◆ Given request:
Rewrite everything from the line containing "You are a computer-use agent. Screen" down to the end of the material, requests included, adding 75 to every coordinate in the answers.
======== Data supplied ========
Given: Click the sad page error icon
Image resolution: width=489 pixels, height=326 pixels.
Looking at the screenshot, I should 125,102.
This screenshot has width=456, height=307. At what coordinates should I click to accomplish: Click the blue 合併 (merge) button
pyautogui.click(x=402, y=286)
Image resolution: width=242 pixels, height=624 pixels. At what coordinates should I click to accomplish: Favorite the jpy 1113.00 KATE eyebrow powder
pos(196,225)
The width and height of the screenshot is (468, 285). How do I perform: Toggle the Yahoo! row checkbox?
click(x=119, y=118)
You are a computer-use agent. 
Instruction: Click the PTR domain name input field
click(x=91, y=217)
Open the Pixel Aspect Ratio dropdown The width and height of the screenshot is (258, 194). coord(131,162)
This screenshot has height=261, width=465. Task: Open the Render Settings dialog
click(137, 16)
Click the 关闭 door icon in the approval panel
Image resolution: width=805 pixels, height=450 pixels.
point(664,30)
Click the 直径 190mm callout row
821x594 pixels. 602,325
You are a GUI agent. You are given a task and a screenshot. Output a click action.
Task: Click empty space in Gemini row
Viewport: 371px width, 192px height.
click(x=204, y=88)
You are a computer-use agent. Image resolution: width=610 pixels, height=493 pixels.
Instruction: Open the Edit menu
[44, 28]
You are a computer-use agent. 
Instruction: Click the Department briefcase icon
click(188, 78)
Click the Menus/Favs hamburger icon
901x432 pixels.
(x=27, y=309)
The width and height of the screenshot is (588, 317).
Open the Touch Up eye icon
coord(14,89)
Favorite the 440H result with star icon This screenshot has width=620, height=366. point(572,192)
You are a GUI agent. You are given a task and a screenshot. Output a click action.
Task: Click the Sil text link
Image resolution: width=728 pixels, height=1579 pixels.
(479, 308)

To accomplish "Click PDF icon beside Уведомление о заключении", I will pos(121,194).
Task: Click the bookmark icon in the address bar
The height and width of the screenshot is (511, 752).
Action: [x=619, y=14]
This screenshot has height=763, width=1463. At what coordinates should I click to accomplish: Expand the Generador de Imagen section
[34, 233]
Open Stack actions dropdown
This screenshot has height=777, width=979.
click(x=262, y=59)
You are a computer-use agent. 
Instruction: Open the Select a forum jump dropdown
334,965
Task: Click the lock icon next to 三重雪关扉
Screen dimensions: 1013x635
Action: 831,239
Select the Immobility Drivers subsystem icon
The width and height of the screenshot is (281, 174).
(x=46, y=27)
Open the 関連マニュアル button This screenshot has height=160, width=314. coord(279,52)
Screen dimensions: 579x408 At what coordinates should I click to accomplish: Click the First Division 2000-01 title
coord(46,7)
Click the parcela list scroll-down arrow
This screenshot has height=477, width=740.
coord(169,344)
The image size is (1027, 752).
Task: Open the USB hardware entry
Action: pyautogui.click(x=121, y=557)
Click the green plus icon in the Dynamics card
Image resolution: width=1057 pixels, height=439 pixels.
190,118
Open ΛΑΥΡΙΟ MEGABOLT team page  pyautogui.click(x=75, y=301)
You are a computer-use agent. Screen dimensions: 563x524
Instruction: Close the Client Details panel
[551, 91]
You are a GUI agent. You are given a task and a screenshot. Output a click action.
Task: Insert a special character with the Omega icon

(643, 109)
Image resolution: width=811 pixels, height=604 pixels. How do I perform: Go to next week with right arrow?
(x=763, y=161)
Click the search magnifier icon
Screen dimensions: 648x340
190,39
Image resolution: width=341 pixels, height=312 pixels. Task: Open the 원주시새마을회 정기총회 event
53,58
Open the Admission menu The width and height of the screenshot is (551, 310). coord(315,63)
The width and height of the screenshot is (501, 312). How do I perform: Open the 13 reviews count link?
========
◆ The reply:
You are a computer-use agent. Screen dimensions: 563x524
Instruction: Close the Client Details panel
[626, 166]
You are a GUI agent. You are given a task and a screenshot. Output a click action.
Task: Insert a special character with the Omega icon

(718, 184)
Image resolution: width=811 pixels, height=604 pixels. How do I perform: Go to next week with right arrow?
(x=838, y=236)
Click the search magnifier icon
Screen dimensions: 648x340
265,114
Image resolution: width=341 pixels, height=312 pixels. Task: Open the 원주시새마을회 정기총회 event
128,133
Open the Admission menu The width and height of the screenshot is (551, 310). coord(390,138)
The width and height of the screenshot is (501, 312). How do I perform: Open the 13 reviews count link?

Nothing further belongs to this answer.